Why Starting Your Novel with a Prologue Is Almost Always a Mistake
A prologue feels like responsible world-building. It is usually a delay.
4 min readI say this as a fantasy writer who wrote a prologue. Prologues feel necessary when you're writing them. You've got a world to establish, a history to explain, a tone to set. The prologue feels like the responsible thing to do. Give the reader context before you drop them into the story.
What you've actually done is delay your story.
Readers Bond with Characters, Not Worlds
Readers don't bond with worlds. They bond with characters. A prologue that doesn't center a character the reader is already invested in is asking them to care about something before you've given them a reason to care about anything.
Most readers will tolerate this. Some won't make it to chapter one.

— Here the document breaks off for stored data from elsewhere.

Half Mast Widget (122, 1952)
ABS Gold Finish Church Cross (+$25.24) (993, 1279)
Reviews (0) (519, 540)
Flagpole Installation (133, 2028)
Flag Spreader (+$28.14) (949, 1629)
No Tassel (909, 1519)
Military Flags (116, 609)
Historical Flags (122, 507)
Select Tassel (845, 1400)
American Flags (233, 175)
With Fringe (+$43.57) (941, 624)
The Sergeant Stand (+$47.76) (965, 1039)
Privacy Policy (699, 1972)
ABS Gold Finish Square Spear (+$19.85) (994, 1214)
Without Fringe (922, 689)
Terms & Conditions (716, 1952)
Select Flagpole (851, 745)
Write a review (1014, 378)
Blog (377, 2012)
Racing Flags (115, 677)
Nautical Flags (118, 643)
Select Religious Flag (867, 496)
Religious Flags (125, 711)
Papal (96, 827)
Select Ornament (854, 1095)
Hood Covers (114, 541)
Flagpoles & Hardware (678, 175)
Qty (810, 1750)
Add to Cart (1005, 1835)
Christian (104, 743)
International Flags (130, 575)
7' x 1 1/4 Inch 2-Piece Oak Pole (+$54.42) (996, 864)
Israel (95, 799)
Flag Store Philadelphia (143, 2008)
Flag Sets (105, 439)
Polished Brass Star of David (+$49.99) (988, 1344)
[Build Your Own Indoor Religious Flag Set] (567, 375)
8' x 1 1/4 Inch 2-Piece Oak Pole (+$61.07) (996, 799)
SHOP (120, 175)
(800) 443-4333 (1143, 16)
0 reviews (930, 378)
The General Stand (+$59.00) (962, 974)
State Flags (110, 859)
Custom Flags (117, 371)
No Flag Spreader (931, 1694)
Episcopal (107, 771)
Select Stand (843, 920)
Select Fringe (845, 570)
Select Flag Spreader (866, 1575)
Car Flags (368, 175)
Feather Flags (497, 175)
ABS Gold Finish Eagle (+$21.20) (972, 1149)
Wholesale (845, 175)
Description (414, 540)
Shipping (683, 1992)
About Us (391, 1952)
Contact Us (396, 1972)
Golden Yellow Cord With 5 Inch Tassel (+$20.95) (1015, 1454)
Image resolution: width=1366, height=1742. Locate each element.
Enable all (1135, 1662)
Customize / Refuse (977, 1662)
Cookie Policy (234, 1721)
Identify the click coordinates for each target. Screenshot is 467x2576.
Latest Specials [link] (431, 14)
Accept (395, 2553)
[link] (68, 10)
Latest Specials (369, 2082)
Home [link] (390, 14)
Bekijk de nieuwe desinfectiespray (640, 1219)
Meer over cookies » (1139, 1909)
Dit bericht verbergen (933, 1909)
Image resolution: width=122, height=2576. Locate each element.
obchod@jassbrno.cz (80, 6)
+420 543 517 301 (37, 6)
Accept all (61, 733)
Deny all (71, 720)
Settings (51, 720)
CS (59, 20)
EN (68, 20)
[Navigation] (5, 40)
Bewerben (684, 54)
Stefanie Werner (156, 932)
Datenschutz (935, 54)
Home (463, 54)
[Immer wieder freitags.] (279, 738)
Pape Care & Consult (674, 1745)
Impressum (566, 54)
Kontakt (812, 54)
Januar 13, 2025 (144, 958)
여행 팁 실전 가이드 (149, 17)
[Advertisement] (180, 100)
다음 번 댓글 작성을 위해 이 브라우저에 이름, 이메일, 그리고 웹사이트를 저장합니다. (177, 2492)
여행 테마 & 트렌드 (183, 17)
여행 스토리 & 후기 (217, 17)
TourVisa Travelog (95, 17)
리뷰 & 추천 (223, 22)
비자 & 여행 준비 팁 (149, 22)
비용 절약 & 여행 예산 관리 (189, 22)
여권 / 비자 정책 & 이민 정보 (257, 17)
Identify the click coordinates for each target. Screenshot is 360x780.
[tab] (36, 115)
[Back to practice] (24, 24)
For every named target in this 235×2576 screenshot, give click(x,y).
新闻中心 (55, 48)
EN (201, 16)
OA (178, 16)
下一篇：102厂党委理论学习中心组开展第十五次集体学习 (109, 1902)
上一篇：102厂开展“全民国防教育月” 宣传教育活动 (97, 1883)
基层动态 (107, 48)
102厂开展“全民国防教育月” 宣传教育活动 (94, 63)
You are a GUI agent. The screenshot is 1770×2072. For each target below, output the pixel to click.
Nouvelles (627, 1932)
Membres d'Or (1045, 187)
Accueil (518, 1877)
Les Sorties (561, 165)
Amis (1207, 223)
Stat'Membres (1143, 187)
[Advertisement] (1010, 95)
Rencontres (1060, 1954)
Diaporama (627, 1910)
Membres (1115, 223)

The Writer's Need vs. the Reader's Need
Here's the honest truth about most prologues: they contain information the writer needed to understand their own world. You lived with this world for months or years and the prologue is where you put everything the reader "needs to know" before the story starts.
But that's the writer's need, not the reader's. The reader doesn't know yet what they need to know. They haven't met your protagonist. They don't know what the stakes are. Context without investment is just information, and information without investment is just delay.
The Right Question
The question isn't whether what's in your prologue is important. It probably is. The question is whether your reader needs it before they meet your protagonist. Almost always, the answer is no.
That information can be woven into the narrative itself, delivered through character experience rather than front-loaded as setup.
Start with your character. Let the world emerge through the person living in it.